Thanks for the article but it’s not working for me. I’m running Kubuntu 24.04 LTS (KDE with Ubuntu 24.04.3) on an Intel i7-3770 which supports VT-x and have a functioning libvirt/kvm hypervisor which is running (when needed) recent Ubuntu VMs as well as an old Windows VM. I did run the “apt install …” just to be sure. “systemctl status libvirtd” shows enabled. Output from:

lscpu | grep -i virtualization || egrep -i “(vmx|svm)” /proc/cpuinfo | head

returns “Virtualization: VT-x”

lsmod | grep -E “kvm(_amd|_intel)?” || true

returns

kvm_intel 487424 0
kvm 1409024 1 kvm_intel
irqbypass 12288 1 kvm

I’m sudoed to root but my user (leroy) is a member of: leroy adm cdrom sudo dip plugdev lpadmin lxd sambashare libvirt

I used “qemu-img create -f qcow2 win11.qcow2 64G” to create the image in /var/lib/libvirt/images.

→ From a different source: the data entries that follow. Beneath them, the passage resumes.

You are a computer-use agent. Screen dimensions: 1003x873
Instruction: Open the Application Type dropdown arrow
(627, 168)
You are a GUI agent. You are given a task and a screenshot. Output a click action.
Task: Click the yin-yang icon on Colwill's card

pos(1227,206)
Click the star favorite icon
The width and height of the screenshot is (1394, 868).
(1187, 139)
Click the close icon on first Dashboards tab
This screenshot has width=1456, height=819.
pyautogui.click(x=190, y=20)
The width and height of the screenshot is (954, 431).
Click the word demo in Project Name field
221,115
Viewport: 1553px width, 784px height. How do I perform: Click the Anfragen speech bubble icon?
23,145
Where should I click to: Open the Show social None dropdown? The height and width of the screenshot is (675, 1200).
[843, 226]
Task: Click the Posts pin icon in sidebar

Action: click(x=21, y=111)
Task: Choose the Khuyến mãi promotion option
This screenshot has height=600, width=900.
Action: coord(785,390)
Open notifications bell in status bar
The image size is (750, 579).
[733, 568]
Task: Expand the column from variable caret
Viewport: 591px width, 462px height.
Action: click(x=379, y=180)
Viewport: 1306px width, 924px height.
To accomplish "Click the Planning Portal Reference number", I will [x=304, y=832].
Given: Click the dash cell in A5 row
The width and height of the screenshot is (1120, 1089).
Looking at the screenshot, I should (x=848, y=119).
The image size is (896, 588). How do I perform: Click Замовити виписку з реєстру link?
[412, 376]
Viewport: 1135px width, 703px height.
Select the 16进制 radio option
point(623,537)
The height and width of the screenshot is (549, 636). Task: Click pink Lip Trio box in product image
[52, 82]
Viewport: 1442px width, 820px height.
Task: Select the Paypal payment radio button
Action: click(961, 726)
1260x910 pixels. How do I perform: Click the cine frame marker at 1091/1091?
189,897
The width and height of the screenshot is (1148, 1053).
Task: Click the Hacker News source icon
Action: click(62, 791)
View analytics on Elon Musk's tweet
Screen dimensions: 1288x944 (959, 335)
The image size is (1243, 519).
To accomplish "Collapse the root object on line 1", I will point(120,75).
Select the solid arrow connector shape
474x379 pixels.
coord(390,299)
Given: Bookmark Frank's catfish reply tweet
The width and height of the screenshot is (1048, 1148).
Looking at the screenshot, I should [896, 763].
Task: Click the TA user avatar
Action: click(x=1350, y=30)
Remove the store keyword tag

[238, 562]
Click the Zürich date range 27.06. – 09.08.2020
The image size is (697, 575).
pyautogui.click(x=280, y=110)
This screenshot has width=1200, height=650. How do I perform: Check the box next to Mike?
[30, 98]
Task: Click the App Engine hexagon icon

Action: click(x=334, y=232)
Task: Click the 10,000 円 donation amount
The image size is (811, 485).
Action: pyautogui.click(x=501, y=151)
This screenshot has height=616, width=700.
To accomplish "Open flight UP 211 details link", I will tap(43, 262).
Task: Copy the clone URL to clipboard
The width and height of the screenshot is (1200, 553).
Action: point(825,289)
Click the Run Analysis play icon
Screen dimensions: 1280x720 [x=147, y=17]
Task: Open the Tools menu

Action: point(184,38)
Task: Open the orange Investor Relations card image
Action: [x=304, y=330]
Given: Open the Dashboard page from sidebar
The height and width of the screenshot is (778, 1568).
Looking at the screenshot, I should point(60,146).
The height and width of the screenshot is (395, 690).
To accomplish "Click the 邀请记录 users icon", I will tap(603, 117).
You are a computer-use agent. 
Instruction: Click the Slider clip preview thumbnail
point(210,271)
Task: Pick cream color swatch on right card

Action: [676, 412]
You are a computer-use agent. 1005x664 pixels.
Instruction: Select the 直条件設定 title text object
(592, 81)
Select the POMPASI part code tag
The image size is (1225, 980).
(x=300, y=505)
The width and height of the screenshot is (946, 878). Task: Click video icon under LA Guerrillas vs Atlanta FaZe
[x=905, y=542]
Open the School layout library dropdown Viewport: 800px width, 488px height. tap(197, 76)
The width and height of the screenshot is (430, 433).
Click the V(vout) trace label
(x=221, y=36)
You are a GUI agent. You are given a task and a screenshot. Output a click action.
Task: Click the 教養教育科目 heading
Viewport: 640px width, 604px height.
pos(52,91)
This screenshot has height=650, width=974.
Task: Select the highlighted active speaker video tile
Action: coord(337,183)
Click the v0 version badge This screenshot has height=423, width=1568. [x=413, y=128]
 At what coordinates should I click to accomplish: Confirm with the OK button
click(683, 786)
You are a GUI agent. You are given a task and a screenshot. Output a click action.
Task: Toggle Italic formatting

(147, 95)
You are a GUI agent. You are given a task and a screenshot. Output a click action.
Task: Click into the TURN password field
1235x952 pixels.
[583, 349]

Using the above virt-install script which I modified to read:

virt-install \
–name “win11″ \
–memory 7839 –vcpus 4 \
–cpu host-passthrough \
–machine q35 \
–os-variant win11 \
–graphics spice \
–video qxl \
–controller type=scsi,model=virtio-scsi \
–disk path=”/var/lib/libvirt/images/win11.qcow2”,bus=scsi,format=qcow2,cache=none,discard=unmap,detect-zeroes=unmap \
–cdrom “/mnt/p7/Win11_24H2_English_x64.iso” \
–disk path=”/mnt/p7/virtio-win-0.1.285.iso”,device=cdrom \
–network network=default,model=virtio \
–rng /dev/urandom \
–tpm backend=emulator,model=tpm2 \
–boot uefi,secureboot=on

I (successively) got:

ERROR Unknown –boot options: [‘secureboot’] (removed “,secureboot=on”, retried getting)
ERROR Unknown –disk options: [‘detect-zeroes’] (removed “,detect-zeroes=unmap”, retried getting)
ERROR Unknown –tpm options: [‘backend’] (changed to “emulator,model=tpm-crb” per ‘man virt-install’, retried
getting)
ERROR unsupported configuration: TPM version ‘2.0’ is not supported

“dpkg -l | grep swtpm” returns (excess spacing removed)

ii libtss2-tcti-swtpm0t64:amd64 4.0.1-7.1ubuntu5.1 amd64 TPM2 Software stack library – TSS and TCTI ibraries
ii swtpm 0.10.1-2 amd64 Libtpms-based TPM emulator
ii swtpm-libs:amd64 0.10.1-2 amd64 Common libraries for TPM emulators
ii swtpm-tools 0.10.1-2 amd64 Tools for the TPM emulator

“dpkg -l ovmf” returns

ii ovmf 2024.02-2ubuntu0.4 all UEFI firmware for 64-bit x86 virtual machines

Thanks for your help, if you need more information feel free to email me.

Francis Klowosky
Francis Klowosky
2 months ago

Nice guide! Is specific for Windows 11? I’d like to run way older games, so I’m thinking Windows XP here.
What tips on what would change in the guide?